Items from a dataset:
Segment Open

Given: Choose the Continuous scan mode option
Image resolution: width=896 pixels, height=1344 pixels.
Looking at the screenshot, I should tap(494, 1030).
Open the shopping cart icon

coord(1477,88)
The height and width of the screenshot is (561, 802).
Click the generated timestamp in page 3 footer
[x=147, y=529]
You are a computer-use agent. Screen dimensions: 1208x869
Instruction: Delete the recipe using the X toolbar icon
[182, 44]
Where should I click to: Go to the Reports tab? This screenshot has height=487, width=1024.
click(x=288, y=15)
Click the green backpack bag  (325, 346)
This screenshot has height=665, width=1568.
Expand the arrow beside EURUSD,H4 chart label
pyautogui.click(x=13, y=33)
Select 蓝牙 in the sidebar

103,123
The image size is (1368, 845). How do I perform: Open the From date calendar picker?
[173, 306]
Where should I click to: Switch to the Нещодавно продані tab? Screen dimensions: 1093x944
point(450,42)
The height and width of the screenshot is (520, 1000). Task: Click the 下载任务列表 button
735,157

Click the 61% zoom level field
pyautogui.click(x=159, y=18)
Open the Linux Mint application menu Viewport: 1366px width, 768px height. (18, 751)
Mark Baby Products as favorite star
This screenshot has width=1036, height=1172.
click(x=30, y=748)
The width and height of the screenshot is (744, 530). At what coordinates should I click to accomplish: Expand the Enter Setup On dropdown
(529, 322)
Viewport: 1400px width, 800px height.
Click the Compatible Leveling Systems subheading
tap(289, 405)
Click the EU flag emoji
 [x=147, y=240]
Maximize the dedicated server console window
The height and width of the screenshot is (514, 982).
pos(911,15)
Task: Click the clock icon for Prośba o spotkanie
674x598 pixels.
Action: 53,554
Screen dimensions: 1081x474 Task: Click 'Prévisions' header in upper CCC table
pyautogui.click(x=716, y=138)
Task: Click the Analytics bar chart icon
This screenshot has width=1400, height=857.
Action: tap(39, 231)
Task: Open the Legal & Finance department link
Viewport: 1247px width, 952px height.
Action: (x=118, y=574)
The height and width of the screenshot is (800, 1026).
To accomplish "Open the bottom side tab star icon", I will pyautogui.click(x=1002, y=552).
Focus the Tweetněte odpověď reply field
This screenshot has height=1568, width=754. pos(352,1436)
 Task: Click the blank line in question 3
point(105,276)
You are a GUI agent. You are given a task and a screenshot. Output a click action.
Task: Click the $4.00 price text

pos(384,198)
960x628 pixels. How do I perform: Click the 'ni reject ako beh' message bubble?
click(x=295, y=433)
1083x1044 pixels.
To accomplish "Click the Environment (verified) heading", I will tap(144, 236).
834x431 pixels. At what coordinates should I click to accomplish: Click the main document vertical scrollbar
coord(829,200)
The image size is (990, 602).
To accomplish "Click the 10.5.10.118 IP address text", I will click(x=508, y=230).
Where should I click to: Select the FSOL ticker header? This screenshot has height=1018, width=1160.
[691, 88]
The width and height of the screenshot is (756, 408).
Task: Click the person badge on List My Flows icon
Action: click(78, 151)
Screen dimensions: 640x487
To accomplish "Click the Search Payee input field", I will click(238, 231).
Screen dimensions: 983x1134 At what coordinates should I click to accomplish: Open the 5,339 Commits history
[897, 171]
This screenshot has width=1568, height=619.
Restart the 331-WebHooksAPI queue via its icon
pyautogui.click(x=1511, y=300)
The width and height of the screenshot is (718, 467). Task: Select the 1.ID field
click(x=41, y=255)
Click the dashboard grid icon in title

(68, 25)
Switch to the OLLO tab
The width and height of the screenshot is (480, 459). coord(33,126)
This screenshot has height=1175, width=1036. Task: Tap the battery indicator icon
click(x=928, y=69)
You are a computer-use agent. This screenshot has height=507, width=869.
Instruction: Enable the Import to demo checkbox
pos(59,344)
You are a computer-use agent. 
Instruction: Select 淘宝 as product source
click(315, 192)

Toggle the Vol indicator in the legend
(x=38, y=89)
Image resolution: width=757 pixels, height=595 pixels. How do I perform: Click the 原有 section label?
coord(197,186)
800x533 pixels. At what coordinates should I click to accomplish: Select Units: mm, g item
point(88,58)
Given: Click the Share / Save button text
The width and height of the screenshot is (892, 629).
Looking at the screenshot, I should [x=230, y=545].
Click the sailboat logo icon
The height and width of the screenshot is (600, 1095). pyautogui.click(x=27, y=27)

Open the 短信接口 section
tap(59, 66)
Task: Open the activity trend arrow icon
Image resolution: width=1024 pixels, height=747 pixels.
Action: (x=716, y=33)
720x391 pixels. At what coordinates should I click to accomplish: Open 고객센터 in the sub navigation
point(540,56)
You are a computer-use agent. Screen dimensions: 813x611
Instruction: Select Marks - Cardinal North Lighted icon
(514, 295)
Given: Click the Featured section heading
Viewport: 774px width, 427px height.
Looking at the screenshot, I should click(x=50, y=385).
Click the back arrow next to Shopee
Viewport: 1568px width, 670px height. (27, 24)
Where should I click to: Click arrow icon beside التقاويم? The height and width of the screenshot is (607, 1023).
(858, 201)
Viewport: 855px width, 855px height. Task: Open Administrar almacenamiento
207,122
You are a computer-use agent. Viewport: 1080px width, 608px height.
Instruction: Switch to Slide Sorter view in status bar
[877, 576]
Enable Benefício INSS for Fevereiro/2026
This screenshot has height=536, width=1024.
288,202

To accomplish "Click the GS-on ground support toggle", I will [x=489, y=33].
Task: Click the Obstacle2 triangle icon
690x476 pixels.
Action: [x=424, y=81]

Segment Closed

§ **What to do**:
In full and without alteration, return every line above.

§ **Answer to the exercise**:
Given: Choose the Continuous scan mode option
Image resolution: width=896 pixels, height=1344 pixels.
Looking at the screenshot, I should tap(494, 1030).
Open the shopping cart icon

coord(1477,88)
The height and width of the screenshot is (561, 802).
Click the generated timestamp in page 3 footer
[x=147, y=529]
You are a computer-use agent. Screen dimensions: 1208x869
Instruction: Delete the recipe using the X toolbar icon
[182, 44]
Where should I click to: Go to the Reports tab? This screenshot has height=487, width=1024.
click(x=288, y=15)
Click the green backpack bag  (325, 346)
This screenshot has height=665, width=1568.
Expand the arrow beside EURUSD,H4 chart label
pyautogui.click(x=13, y=33)
Select 蓝牙 in the sidebar

103,123
The image size is (1368, 845). How do I perform: Open the From date calendar picker?
[173, 306]
Where should I click to: Switch to the Нещодавно продані tab? Screen dimensions: 1093x944
point(450,42)
The height and width of the screenshot is (520, 1000). Task: Click the 下载任务列表 button
735,157

Click the 61% zoom level field
pyautogui.click(x=159, y=18)
Open the Linux Mint application menu Viewport: 1366px width, 768px height. (18, 751)
Mark Baby Products as favorite star
This screenshot has width=1036, height=1172.
click(x=30, y=748)
The width and height of the screenshot is (744, 530). At what coordinates should I click to accomplish: Expand the Enter Setup On dropdown
(529, 322)
Viewport: 1400px width, 800px height.
Click the Compatible Leveling Systems subheading
tap(289, 405)
Click the EU flag emoji
 [x=147, y=240]
Maximize the dedicated server console window
The height and width of the screenshot is (514, 982).
pos(911,15)
Task: Click the clock icon for Prośba o spotkanie
674x598 pixels.
Action: 53,554
Screen dimensions: 1081x474 Task: Click 'Prévisions' header in upper CCC table
pyautogui.click(x=716, y=138)
Task: Click the Analytics bar chart icon
This screenshot has width=1400, height=857.
Action: tap(39, 231)
Task: Open the Legal & Finance department link
Viewport: 1247px width, 952px height.
Action: (x=118, y=574)
The height and width of the screenshot is (800, 1026).
To accomplish "Open the bottom side tab star icon", I will pyautogui.click(x=1002, y=552).
Focus the Tweetněte odpověď reply field
This screenshot has height=1568, width=754. pos(352,1436)
 Task: Click the blank line in question 3
point(105,276)
You are a GUI agent. You are given a task and a screenshot. Output a click action.
Task: Click the $4.00 price text

pos(384,198)
960x628 pixels. How do I perform: Click the 'ni reject ako beh' message bubble?
click(x=295, y=433)
1083x1044 pixels.
To accomplish "Click the Environment (verified) heading", I will tap(144, 236).
834x431 pixels. At what coordinates should I click to accomplish: Click the main document vertical scrollbar
coord(829,200)
The image size is (990, 602).
To accomplish "Click the 10.5.10.118 IP address text", I will click(x=508, y=230).
Where should I click to: Select the FSOL ticker header? This screenshot has height=1018, width=1160.
[691, 88]
The width and height of the screenshot is (756, 408).
Task: Click the person badge on List My Flows icon
Action: click(78, 151)
Screen dimensions: 640x487
To accomplish "Click the Search Payee input field", I will click(238, 231).
Screen dimensions: 983x1134 At what coordinates should I click to accomplish: Open the 5,339 Commits history
[897, 171]
This screenshot has width=1568, height=619.
Restart the 331-WebHooksAPI queue via its icon
pyautogui.click(x=1511, y=300)
The width and height of the screenshot is (718, 467). Task: Select the 1.ID field
click(x=41, y=255)
Click the dashboard grid icon in title

(68, 25)
Switch to the OLLO tab
The width and height of the screenshot is (480, 459). coord(33,126)
This screenshot has height=1175, width=1036. Task: Tap the battery indicator icon
click(x=928, y=69)
You are a computer-use agent. This screenshot has height=507, width=869.
Instruction: Enable the Import to demo checkbox
pos(59,344)
You are a computer-use agent. 
Instruction: Select 淘宝 as product source
click(315, 192)

Toggle the Vol indicator in the legend
(x=38, y=89)
Image resolution: width=757 pixels, height=595 pixels. How do I perform: Click the 原有 section label?
coord(197,186)
800x533 pixels. At what coordinates should I click to accomplish: Select Units: mm, g item
point(88,58)
Given: Click the Share / Save button text
The width and height of the screenshot is (892, 629).
Looking at the screenshot, I should [x=230, y=545].
Click the sailboat logo icon
The height and width of the screenshot is (600, 1095). pyautogui.click(x=27, y=27)

Open the 短信接口 section
tap(59, 66)
Task: Open the activity trend arrow icon
Image resolution: width=1024 pixels, height=747 pixels.
Action: (x=716, y=33)
720x391 pixels. At what coordinates should I click to accomplish: Open 고객센터 in the sub navigation
point(540,56)
You are a computer-use agent. Screen dimensions: 813x611
Instruction: Select Marks - Cardinal North Lighted icon
(514, 295)
Given: Click the Featured section heading
Viewport: 774px width, 427px height.
Looking at the screenshot, I should click(x=50, y=385).
Click the back arrow next to Shopee
Viewport: 1568px width, 670px height. (27, 24)
Where should I click to: Click arrow icon beside التقاويم? The height and width of the screenshot is (607, 1023).
(858, 201)
Viewport: 855px width, 855px height. Task: Open Administrar almacenamiento
207,122
You are a computer-use agent. Viewport: 1080px width, 608px height.
Instruction: Switch to Slide Sorter view in status bar
[877, 576]
Enable Benefício INSS for Fevereiro/2026
This screenshot has height=536, width=1024.
288,202

To accomplish "Click the GS-on ground support toggle", I will [x=489, y=33].
Task: Click the Obstacle2 triangle icon
690x476 pixels.
Action: [x=424, y=81]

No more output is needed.